Neues im EBM zur Berichtspflicht

Im neuen EBM 2008 steht auf Seite 14 unten, und dies gilt somit ab 1.1.08:

Für Gebührenordnungspositionen des Abschnittes 35.2 ist die Berichtspflicht erfüllt, wenn zu Beginn und nach Beendigung einer Psychotherapie, mindestens jedoch einmal im Krankheitsfall bei Therapien, die länger als ein Jahr dauern, ein Bericht an den Hausarzt entsprechend der Gebührenordnungsposition 01600 bzw. ein Brief entsprechend der Gebührenordnungsposition 01601 erstellt und versendet wird.

Damit ist die Erfüllung der lästigen - und wenig sachgerechten - Berichtspflicht zwar weiterhin Voraussetzung für die Honorierung unserer Therapieleistungen, aber sie fällt nicht mehr jedes Quartal an, da definitionsgemäß ein Krankheitsfall vier Quartale umfasst. Außerdem sind erfreulicherweise Vorgespräche, aus denen keine Therapie wird, nicht mehr in diesem Sinne berichtspflichtig, ebenso wie Behandlungen mit den 10-Minuten-Ziffern (2X220). Die „grundsätzliche Verpflichtung zur Übermittlung von Behandlungsdaten“ besteht aber natürlich auch hier, wenn auch ohne Sanktionsdrohung.

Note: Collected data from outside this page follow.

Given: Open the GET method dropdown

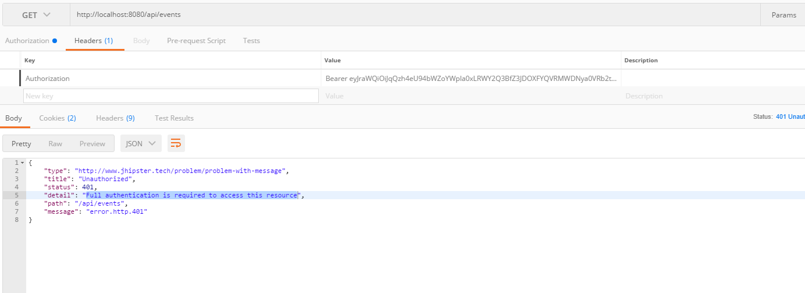Looking at the screenshot, I should click(36, 15).
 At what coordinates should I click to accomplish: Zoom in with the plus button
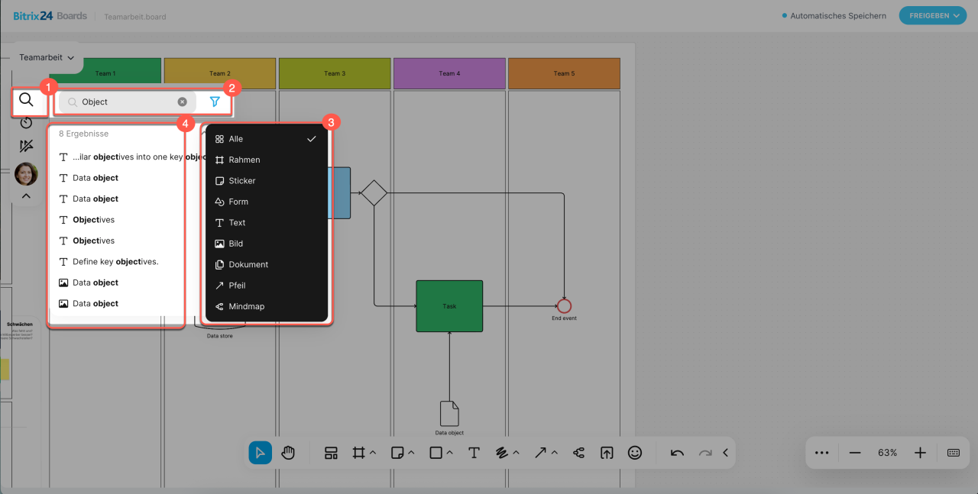(x=920, y=453)
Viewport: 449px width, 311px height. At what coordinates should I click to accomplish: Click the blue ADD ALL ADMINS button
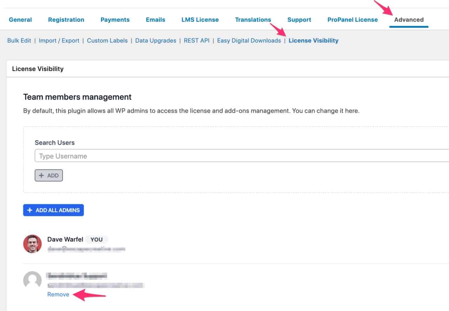coord(53,210)
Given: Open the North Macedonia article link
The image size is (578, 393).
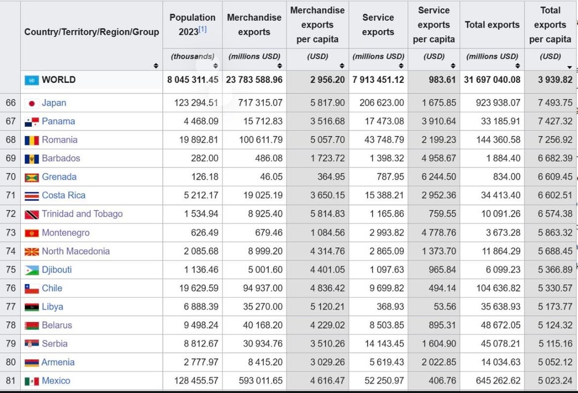Looking at the screenshot, I should [75, 251].
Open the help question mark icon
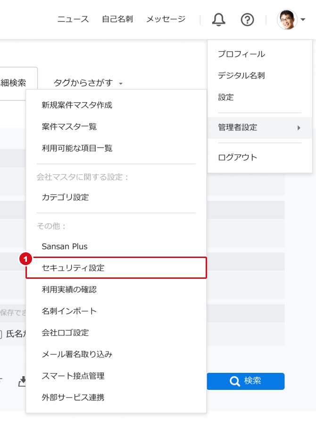316x439 pixels. (247, 19)
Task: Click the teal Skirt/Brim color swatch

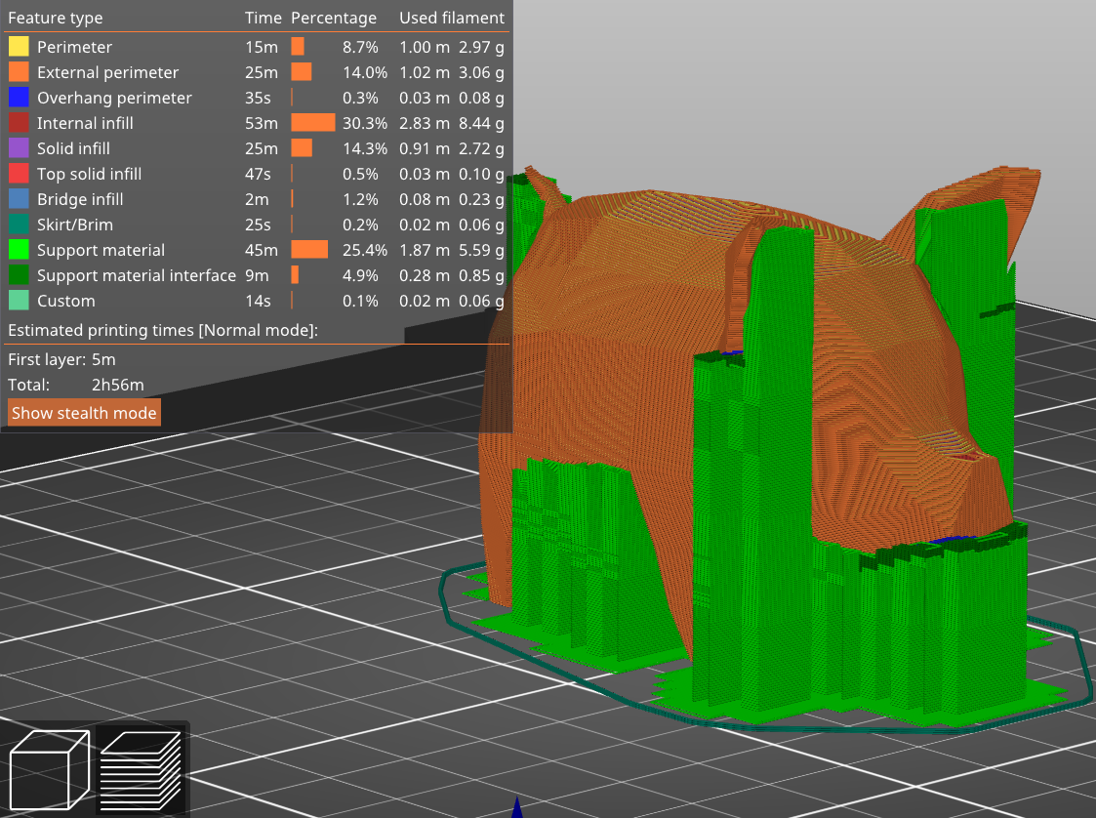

Weiterhin sollte man Therapiepatienten aber über die Berichtspflicht informieren und befragen, ob  sie einem Bericht zustimmen. Dabei kann ein Patient selbstverständlich nach wie vor ablehnen. Dies muß er nicht schriftlich tun, aber man sollte es in den eigenen Akten und dann in der KV-Abrechnung vermerken – das genügt formal.